For patients who achieve tri-lineage response, including transfusion independence, lasting at least 8 weeks: the dose of PROMACTA may be reduced by 50% [see Clinical Studies (14.3)]. If counts remain stable after 8 weeks at the reduced dose, then discontinue PROMACTA and monitor blood counts. If platelet counts drop to less than 30 x 109/L, hemoglobin to less than 9 g/dL, or absolute neutrophil count (ANC) to less than 0.5 x 109/L, PROMACTA may be reinitiated at the previous effective dose.

Discontinuation: If no hematologic response has occurred after 16 weeks of therapy with PROMACTA, discontinue therapy. If new cytogenetic abnormalities are observed, consider discontinuation of PROMACTA [see Adverse Reactions (6.1)]. Excessive platelet count responses (as outlined in Table 7) or important liver test abnormalities also necessitate discontinuation of PROMACTA [see Warnings and Precautions (5.2)].

Administration

Administration of Tablets and Oral Suspension: Take PROMACTA without a meal or with a meal low in calcium (≤ 50 mg). Take PROMACTA at least 2 hours before or 4 hours after other medications (e.g., antacids), calcium-rich foods (containing > 50 mg calcium e.g., dairy products, calcium-fortified juices, and certain fruits and vegetables), or supplements containing polyvalent cations, such as iron, calcium, aluminum, magnesium, selenium, and zinc [see Drug Interactions (7.1), Clinical Pharmacology (12.3)].

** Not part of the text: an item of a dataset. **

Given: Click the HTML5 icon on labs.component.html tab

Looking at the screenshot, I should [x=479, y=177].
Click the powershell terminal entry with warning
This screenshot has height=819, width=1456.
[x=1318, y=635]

Do not split, chew, or crush tablets and mix with food or liquids.

Preparation of the Oral Suspension: Prior to use of the oral suspension, ensure patients or caregivers receive training on proper dosing, preparation, and administration of PROMACTA for oral suspension.

Administer the oral suspension immediately after preparation. Discard any suspension not administered within 30 minutes after preparation.

Prepare the suspension with water only. NOTE: Do not use hot water to prepare the suspension.

For details on preparation and administration of the suspension, including the recommended duration of use of each oral dosing syringe, [see Instructions for Use].